Просто «смерти» — не «Дядюшки Смерти», хотя всем полагается называть его так, даже лисам. Лукасса продолжает:
— Все, что я знала до реки, у меня отнято. И в этой пустоте сидит смерть и говорит со мной. Она рассказывает мне разные вещи. Лал и Ньятенери никогда не смогут одолеть Аршадина, никогда не смогут его убить. Он такой же, как я, — там некого убивать.
«Ах-х! —
— Ну что ж, дитя, если твои подруги отправились на битву с мертвым волшебником, худшее, что с ними может произойти, — это что им придется очень долго добираться обратно. Смерть есть смерть, кем бы ты ни был. Можешь мне поверить.
Но теперь она отворачивается, не слушает. Поспешно разворачиваюсь — вот он, топает сюда, здоровенные бледные кулаки плотно стиснуты, большая лысая голова набычена, грязный фартук сполз набок — кто же это, как не сам толстый трактирщик? Рука Лукассы выскальзывает из руки человечьего облика, точно тающий снег. Ни слова, ни взгляда — проплывает мимо трактирщика, как принцесса, которых она никогда не видела, возвращается к своей невидимой клетке. А во мне, внутри меня, старое ничто: «Ах-х!» Успокаивается и снова засыпает — оно получило, что хотело, пора и баиньки. Вот и хорошо, пусть себе спит, крутится с боку на бок, храпит, сопит и не играется больше со своими пальцами. Давно пора хоть ненадолго оставить бедного лиса в покое.

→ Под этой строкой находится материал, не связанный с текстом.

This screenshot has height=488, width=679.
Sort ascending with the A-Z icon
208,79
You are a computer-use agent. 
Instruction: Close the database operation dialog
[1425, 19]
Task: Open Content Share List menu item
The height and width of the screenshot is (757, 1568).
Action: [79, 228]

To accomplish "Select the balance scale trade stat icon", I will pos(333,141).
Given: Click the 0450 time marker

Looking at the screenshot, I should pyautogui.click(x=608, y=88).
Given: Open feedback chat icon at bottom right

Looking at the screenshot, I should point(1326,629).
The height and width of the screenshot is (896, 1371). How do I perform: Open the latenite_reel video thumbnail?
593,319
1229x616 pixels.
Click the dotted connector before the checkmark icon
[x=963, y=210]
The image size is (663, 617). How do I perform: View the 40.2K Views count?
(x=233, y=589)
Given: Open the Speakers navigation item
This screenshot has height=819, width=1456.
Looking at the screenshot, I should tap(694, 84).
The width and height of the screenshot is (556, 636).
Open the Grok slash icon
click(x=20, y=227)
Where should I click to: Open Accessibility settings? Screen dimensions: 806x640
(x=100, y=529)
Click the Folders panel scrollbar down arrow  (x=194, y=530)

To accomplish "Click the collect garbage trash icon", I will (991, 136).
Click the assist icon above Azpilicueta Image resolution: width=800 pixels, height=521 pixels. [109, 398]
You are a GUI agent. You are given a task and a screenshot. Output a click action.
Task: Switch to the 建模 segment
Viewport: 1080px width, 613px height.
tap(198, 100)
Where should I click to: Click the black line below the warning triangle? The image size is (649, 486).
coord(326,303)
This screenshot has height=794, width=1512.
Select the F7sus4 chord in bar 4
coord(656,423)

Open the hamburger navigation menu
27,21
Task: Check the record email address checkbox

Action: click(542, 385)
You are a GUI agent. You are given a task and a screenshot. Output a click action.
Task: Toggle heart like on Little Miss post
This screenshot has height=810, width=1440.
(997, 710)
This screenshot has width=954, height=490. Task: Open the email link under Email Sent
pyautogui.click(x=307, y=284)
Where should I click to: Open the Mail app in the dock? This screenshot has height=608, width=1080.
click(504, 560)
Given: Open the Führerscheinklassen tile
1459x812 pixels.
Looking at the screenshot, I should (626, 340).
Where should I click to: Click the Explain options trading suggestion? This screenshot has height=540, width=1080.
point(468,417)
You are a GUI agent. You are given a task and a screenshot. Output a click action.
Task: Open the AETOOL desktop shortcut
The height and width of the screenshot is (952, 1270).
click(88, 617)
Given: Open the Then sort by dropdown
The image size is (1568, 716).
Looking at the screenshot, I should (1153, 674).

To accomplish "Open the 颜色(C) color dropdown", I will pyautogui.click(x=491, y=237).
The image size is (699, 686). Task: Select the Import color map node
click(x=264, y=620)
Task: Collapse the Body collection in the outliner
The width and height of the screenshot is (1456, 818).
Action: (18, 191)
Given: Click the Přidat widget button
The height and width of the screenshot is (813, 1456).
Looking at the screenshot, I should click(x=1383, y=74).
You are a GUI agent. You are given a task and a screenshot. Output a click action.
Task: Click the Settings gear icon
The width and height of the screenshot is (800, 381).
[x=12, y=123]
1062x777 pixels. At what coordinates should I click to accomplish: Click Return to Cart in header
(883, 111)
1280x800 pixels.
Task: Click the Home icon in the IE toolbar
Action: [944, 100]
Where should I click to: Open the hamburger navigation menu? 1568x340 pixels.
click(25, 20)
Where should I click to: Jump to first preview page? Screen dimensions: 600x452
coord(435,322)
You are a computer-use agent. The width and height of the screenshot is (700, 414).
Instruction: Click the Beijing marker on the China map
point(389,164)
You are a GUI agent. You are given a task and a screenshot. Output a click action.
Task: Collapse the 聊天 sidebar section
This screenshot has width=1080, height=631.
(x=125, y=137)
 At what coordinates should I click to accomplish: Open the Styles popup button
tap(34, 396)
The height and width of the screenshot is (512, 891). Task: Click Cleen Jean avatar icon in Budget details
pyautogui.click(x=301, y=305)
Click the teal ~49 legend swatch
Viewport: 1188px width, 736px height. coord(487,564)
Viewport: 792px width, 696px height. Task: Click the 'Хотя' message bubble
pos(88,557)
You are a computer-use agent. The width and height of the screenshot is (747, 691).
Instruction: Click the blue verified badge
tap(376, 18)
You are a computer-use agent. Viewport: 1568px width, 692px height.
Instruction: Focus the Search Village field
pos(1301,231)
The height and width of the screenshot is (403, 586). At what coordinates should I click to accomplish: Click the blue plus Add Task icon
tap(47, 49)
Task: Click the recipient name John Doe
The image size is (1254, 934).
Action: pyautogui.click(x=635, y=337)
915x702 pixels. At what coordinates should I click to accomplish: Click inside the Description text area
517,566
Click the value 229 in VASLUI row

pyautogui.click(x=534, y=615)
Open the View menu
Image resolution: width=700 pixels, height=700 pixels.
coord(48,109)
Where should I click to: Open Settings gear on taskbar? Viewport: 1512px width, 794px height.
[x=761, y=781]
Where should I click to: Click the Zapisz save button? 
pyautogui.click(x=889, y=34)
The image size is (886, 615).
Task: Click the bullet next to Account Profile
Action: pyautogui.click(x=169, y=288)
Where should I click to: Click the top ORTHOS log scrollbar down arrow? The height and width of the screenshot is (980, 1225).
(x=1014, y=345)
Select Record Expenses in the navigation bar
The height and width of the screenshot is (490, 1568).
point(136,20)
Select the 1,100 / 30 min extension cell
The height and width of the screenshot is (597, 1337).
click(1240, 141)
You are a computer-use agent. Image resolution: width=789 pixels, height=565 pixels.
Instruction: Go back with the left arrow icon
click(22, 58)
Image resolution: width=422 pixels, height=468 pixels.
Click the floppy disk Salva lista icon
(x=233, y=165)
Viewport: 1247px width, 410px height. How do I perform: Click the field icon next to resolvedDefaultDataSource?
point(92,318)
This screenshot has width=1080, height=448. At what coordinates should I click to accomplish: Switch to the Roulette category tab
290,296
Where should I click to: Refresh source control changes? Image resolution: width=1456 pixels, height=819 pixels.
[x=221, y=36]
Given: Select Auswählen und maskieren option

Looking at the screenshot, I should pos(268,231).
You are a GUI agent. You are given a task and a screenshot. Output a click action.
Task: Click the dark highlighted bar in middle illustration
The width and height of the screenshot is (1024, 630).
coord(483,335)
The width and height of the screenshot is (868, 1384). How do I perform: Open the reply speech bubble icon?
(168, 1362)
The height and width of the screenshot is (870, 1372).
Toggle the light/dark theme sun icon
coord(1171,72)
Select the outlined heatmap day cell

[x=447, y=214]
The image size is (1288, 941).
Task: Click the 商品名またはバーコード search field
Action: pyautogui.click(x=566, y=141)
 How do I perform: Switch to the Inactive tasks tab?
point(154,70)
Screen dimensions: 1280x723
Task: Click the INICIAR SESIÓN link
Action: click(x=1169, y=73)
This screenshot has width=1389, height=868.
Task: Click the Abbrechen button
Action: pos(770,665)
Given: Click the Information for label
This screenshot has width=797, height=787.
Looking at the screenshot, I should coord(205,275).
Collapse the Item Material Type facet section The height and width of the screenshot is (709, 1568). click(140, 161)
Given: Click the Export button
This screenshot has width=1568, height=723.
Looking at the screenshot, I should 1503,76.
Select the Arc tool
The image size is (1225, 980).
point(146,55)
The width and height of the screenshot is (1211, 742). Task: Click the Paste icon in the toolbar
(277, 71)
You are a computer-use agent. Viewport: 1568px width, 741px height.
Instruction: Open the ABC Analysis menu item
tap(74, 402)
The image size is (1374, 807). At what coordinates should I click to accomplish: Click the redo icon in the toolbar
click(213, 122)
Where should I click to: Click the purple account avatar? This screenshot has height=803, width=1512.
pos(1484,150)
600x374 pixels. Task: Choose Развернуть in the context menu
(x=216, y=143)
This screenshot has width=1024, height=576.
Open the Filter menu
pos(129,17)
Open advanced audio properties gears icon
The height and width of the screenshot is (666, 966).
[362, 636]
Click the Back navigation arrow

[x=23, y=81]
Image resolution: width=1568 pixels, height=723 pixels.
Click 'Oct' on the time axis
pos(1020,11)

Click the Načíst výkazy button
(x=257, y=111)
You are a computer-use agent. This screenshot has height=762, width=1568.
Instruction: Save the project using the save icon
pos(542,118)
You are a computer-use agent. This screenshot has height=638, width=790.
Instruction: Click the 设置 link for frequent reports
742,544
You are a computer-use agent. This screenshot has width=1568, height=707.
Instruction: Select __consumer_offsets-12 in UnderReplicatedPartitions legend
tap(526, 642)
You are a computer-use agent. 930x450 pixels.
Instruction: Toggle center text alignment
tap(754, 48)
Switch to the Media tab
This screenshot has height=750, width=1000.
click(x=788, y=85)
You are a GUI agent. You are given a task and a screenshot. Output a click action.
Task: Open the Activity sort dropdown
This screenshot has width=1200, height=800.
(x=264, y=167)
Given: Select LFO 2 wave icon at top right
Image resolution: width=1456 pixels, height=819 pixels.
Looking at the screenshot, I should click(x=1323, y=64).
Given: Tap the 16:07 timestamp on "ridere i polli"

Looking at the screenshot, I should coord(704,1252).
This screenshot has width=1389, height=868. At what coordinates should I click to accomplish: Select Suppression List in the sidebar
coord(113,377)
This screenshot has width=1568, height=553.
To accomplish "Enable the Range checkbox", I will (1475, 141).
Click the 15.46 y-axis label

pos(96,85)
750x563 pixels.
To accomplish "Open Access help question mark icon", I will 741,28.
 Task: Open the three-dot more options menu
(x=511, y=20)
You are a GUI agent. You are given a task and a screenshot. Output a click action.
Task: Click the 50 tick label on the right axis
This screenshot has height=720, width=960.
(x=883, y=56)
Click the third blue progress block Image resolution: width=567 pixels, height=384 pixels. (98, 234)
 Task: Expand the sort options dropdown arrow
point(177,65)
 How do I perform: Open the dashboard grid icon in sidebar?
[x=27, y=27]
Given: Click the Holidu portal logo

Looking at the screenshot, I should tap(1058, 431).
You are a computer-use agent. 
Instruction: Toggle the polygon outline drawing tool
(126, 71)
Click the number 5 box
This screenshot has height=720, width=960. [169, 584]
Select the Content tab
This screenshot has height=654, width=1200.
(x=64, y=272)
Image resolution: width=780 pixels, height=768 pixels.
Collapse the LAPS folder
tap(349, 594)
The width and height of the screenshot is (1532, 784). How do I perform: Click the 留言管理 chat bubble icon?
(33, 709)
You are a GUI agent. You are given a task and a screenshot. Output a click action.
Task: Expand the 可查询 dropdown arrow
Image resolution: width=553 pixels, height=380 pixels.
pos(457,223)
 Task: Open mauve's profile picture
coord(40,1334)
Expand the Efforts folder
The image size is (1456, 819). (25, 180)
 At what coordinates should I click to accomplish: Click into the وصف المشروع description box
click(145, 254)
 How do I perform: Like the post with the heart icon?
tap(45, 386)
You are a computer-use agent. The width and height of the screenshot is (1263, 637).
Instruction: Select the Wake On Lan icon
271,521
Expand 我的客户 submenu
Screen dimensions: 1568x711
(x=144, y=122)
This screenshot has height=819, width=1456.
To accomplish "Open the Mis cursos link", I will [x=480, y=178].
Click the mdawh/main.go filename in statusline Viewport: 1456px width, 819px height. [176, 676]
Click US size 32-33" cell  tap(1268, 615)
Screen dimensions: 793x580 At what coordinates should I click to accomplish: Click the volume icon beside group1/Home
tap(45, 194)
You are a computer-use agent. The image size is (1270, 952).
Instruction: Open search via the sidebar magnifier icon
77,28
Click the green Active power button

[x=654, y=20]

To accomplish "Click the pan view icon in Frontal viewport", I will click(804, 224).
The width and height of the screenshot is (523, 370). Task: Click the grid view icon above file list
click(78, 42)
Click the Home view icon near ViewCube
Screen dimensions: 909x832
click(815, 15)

Трактирщик смотрит вслед Лукассе, потирает затылок, медленно переводит взгляд на человечий облик. Ох, не могу, ох, сейчас расхохочусь, держите меня четверо! Скорее-скорее, сделаем вид, что это была дружеская улыбка, приветствие толстому дураку, который переворачивает свой дом кверху дном, устраивает бардак в комнатах, выгоняет гостей из постелей — и все из-за нескольких голубков. Все время пялится на человечий облик, никогда не разговаривает, никогда не прислуживает. А что будет, если сказать ему: «Привет, ваша новая гончая никуда не годится, зря только деньги потратили! Ну что, будем заводить новых голубков?» Вместо этого — низко кланяюсь, как один благородный господин другому благородному господину. Улыбка, комплимент насчет прекрасных ужинов, что подают у него в трактире. Человечий облик еще и не такое сказануть может.
Ворчание: «Это не я готовлю». Снова ворчание: «Конюха моего не видали?» Наверное, он в конюшне? Ворчание: «Я там смотрел уже». Снова потирает затылок, срывает болтающийся фартук. «Олух проклятый, никогда его на месте нету». Он не сердится и не огорчен — вообще не проявляет никаких особых чувств. Говорит устало. Интересно.
— Ну что ж, — говорит человечий облик, — сегодня такой славный вечер — если ваш парень не дурак, он наверняка сейчас поет песни под окошком какой-нибудь девочки. Не гневайтесь на него, когда он вернется, почтенный хозяин, — уступите ему кусочек детства!
Он меня совсем не слушает — что-то в последнее время дедулю совсем никто не слушает, — но последние слова до него доходят, да еще как! Он тяжело хмурится — похоже, теперь он и впрямь рассержен.
— Да что вы об этом знаете? Что вы об этом знаете, а? Если у этого паршивца и было детство, то только благодаря мне! Да, это был самый поганый день в моей жизни, но я это сделал, а что мне еще оставалось, а? У меня не было выбора, будь я проклят!
Белое, мясистое лицо наливается кровью, так, что даже в сумерках заметно, бледные глазки прищурены и злобно сверкают.